Location and Construction

Arch for Septimius Severus

view of the arch's forum-facing side, with the Capitoline Hill in the background

The Arch is located at the far end of the Forum Romanum, near the Capitoline Hill. As Diane Favro notes, when it was built, no new additions had been made to this Forum for seventy years, and when it was completed, it sealed the only open end of the Forum, thereby making the rest of the Forum difficult to access with construction vehicles. It was placed directly in front of the Temple of Concordia and west of the Curia Iulia, where the Senate met.  
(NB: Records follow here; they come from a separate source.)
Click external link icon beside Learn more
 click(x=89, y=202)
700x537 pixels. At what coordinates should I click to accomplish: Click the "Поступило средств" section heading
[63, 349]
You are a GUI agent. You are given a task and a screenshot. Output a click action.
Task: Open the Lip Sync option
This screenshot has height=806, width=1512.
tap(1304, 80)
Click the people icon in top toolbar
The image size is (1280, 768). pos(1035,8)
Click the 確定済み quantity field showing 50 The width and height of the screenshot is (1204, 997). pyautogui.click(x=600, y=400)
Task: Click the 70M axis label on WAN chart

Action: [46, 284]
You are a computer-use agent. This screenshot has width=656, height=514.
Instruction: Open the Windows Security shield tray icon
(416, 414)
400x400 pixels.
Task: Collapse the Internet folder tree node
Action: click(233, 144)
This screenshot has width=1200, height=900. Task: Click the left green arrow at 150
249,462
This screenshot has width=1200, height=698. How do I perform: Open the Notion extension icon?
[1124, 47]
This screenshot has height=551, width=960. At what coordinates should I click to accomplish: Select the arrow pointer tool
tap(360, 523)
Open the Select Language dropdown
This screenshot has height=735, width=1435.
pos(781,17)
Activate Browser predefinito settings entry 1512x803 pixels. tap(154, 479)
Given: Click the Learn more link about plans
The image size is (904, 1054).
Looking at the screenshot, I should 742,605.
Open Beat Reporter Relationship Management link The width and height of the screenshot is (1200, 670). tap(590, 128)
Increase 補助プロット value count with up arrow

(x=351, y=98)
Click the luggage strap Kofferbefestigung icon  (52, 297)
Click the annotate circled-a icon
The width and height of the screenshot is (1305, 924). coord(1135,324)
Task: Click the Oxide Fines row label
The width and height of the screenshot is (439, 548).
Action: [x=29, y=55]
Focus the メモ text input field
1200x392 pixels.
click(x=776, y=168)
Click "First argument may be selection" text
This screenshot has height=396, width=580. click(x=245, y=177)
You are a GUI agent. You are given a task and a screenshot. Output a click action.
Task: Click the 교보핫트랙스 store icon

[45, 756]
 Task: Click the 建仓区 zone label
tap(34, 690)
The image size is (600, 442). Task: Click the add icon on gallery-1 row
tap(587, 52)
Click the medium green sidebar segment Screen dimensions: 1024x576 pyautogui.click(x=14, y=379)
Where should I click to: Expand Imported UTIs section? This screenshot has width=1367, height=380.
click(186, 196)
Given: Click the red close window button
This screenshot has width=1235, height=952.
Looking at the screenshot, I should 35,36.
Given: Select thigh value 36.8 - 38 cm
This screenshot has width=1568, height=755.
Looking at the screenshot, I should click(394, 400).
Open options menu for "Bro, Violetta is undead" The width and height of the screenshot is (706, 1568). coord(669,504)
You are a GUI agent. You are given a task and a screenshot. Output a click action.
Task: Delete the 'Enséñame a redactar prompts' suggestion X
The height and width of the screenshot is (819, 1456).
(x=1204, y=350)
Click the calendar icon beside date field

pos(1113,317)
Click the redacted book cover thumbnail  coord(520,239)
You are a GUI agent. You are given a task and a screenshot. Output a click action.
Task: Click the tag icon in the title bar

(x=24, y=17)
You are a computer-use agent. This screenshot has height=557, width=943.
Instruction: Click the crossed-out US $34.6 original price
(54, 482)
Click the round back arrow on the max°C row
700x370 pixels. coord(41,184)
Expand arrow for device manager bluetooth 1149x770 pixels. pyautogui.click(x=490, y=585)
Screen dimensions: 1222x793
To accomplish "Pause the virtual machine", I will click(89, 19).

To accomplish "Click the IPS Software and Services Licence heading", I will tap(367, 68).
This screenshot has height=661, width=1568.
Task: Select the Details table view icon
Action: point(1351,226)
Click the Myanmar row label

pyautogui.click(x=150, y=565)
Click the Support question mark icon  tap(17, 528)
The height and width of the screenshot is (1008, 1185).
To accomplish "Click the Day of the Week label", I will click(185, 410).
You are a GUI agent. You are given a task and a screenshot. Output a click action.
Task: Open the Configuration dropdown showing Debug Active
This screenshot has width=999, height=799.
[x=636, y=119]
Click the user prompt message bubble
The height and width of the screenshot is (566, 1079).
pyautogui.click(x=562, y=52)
As Diane Favro argues, construction of the Arch would have been particularly difficult because it is located so deep within the city. Marble would have been quarried outside of Rome, transported to its borders, and moved through the city to the Forum on unwieldy wagons via one of only two available routes. Once it was there, the foundations were laid, and the body itself was built and the attic was added with a series of progressively more elevated cranes that significantly obstructed the rest of the Forum. Finally, ornamentation was added from the scaffolding before it was deconstructed. The construction would have taken roughly a year.1

BR


1. Diane Favro, “Construction Traffic in Imperial Rome: Building the Arch of Septimius Severus,” in Rome, Ostia, Pompeii: Movement and Space, eds Ray Laurence and David J. Newsome (Oxford: Oxford University Press, 2011), 356.